Paradoxalement, nous ne subissons pas cette crise, qui est pourtant réelle. Pour preuve notre CA est passé de 38 M€ en 2012 à 53 M€ l'année dernière. Notre force, c'est la qualité. Nous sommes en effet sur des vins haut de gamme, même sur notre Côtes du Rhône (entrée de gamme). Et en période de crise, les consommateurs s'orientent sur des produits qu'ils connaissent et dont ils ont pu tester la qualité.
Pensez-vous ouvrir le capital de l'entreprise, toujours à 100% familial, pour financer de nouveaux projets de développement ?

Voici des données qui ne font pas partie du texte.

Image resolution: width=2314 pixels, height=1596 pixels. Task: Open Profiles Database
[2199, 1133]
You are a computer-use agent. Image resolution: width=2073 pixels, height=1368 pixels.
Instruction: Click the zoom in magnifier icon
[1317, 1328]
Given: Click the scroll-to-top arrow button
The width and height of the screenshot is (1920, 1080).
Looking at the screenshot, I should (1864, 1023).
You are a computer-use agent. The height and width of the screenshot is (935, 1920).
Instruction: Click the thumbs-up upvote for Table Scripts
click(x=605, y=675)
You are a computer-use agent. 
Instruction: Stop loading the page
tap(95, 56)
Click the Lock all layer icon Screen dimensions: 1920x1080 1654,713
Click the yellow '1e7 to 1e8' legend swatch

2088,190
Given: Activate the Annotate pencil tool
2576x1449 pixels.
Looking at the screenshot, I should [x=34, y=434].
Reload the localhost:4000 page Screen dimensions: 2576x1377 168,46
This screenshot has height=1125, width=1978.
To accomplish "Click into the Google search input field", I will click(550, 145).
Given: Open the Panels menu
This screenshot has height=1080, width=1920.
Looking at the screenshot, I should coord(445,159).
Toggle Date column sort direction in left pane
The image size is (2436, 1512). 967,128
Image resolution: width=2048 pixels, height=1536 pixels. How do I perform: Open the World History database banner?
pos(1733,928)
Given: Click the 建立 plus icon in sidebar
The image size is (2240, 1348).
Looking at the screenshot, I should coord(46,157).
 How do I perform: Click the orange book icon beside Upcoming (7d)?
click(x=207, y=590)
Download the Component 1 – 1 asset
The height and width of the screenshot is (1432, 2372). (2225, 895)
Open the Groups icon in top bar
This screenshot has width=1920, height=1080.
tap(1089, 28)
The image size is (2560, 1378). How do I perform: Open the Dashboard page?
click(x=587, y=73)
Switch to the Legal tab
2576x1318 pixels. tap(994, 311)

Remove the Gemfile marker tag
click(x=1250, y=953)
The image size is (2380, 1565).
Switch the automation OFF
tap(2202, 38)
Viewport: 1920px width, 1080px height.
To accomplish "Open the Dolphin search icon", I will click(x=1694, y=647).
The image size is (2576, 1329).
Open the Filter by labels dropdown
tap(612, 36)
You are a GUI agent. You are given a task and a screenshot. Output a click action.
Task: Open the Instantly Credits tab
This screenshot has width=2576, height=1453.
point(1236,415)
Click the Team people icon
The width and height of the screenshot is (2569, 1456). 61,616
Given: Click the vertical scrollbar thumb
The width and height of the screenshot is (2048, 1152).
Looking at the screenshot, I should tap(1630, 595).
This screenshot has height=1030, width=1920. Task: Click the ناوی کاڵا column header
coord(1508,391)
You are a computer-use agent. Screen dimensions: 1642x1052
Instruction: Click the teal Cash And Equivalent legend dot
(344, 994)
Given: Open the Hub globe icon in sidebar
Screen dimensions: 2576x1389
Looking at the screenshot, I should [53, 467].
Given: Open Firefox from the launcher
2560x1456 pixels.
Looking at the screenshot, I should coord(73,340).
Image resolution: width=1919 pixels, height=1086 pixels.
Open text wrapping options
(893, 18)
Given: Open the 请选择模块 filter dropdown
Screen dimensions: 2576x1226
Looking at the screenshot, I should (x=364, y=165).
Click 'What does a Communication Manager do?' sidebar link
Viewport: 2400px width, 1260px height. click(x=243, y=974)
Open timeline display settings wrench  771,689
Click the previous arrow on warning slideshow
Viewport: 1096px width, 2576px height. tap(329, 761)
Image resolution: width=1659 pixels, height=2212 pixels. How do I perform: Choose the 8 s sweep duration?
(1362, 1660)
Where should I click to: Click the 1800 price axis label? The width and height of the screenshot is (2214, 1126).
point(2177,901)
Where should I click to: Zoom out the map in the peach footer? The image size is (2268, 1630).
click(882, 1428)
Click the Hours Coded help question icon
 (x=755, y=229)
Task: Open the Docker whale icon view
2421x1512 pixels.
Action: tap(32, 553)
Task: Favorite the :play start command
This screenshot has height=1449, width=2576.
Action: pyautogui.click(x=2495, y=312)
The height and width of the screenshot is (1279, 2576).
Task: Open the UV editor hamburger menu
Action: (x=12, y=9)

Nous tenons fortement à notre indépendance, l'ouverture du capital n'est donc pas d'actualité. Lorsque nous faisons de nouveaux investissements - pour l'achat de parcelles supplémentaires par exemple - nous jouons avec notre propres billes. Nous sommes ainsi nos propres banquiers et souhaitons continuer à maîtriser notre stratégie de développement et notre identité. Une identité qui repose avant tout sur la proximité. Nous sommes la première marque du Rhône depuis 45 ans ! Rien qu'à Lyon, nous écoulons chaque jour plus de 8.000 bouteilles.